Wireheading is in the eye of the beholder

by Stuart_Armstrong 1 min read30th Jan 201910 comments


Ω 6

Crossposted from the AI Alignment Forum. May contain more technical jargon than usual.

tl;dr: there is no natural category called "wireheading", only wireheading relative to some desired ideal goal.

Suppose that we have a built an AI, and have invited a human H to help test it. The human H is supposed to press a button B if the AI seems to be behaving well. The AI's reward is entirely determined by whether H presses B or not.

So the AI manipulates or tricks H into pressing B. A clear case of the AI wireheading itself.

Or is it? Suppose H was a meddlesome government inspector that we wanted to keep away from our research. Then we want H to press B, so we can get them our of our hair. In this case, the AI is behaving entirely in accordance with our preferences. There is no wireheading involved.

Same software, doing the same behaviour, and yet the first is wireheading and the second isn't. What gives?

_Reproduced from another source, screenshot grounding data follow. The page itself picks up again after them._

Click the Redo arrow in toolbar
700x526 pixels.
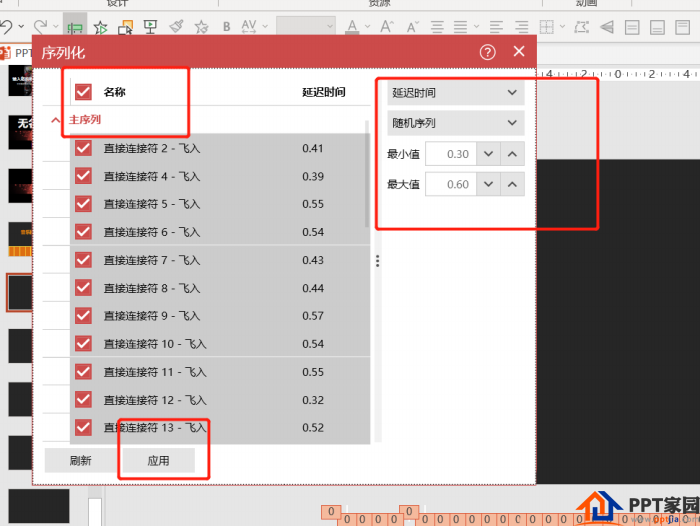[41, 26]
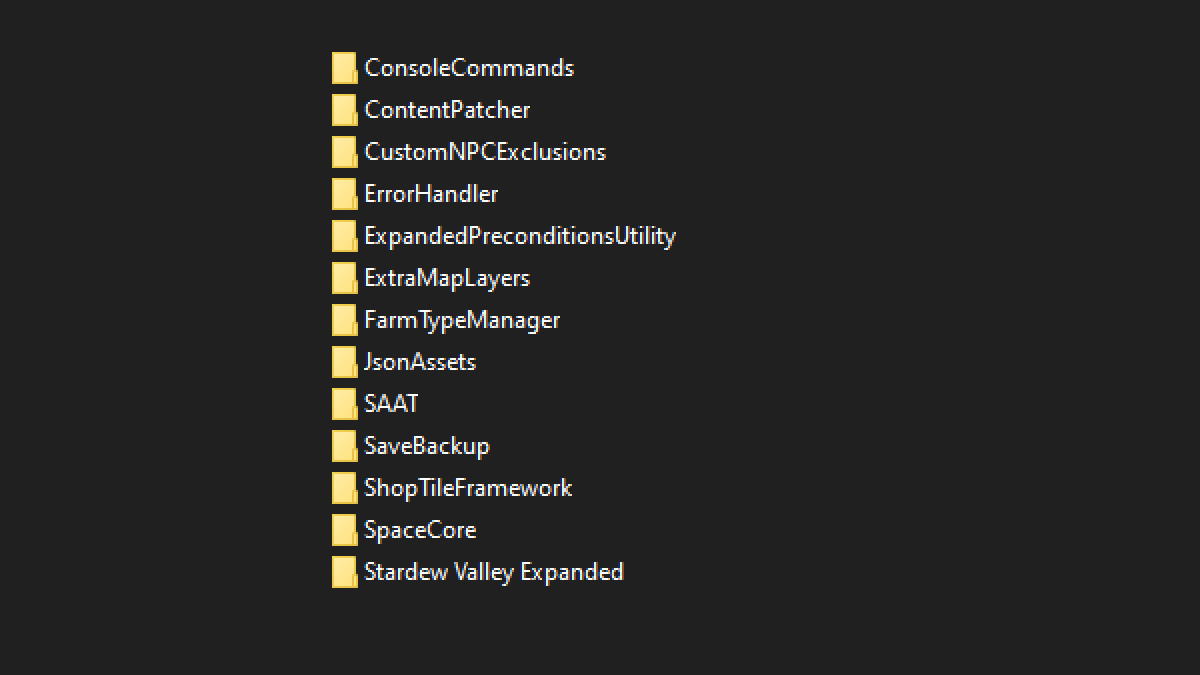The image size is (1200, 675).
Task: Click the SAAT folder icon
Action: tap(344, 404)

Well, initially, it seemed that pressing the button was a proxy goal for our true goal, so manipulating H to press it was wireheading, since that wasn't what we intended. But in the second case, the proxy goal is the true goal, so maximising that proxy is not wireheading, it's efficiency. So it seems that the definition of wireheading is only relative to what we actually want to accomplish.

In other domains

I similarly have the feeling that wireheading-style failures in value-learning, low impact, and corrigibility, also depend on a specification of our values and preferences - or at least a partial specification. The more I dig into these areas, the more I'm convinced they require partial value specification in order to work - they are not fully value-agnostic.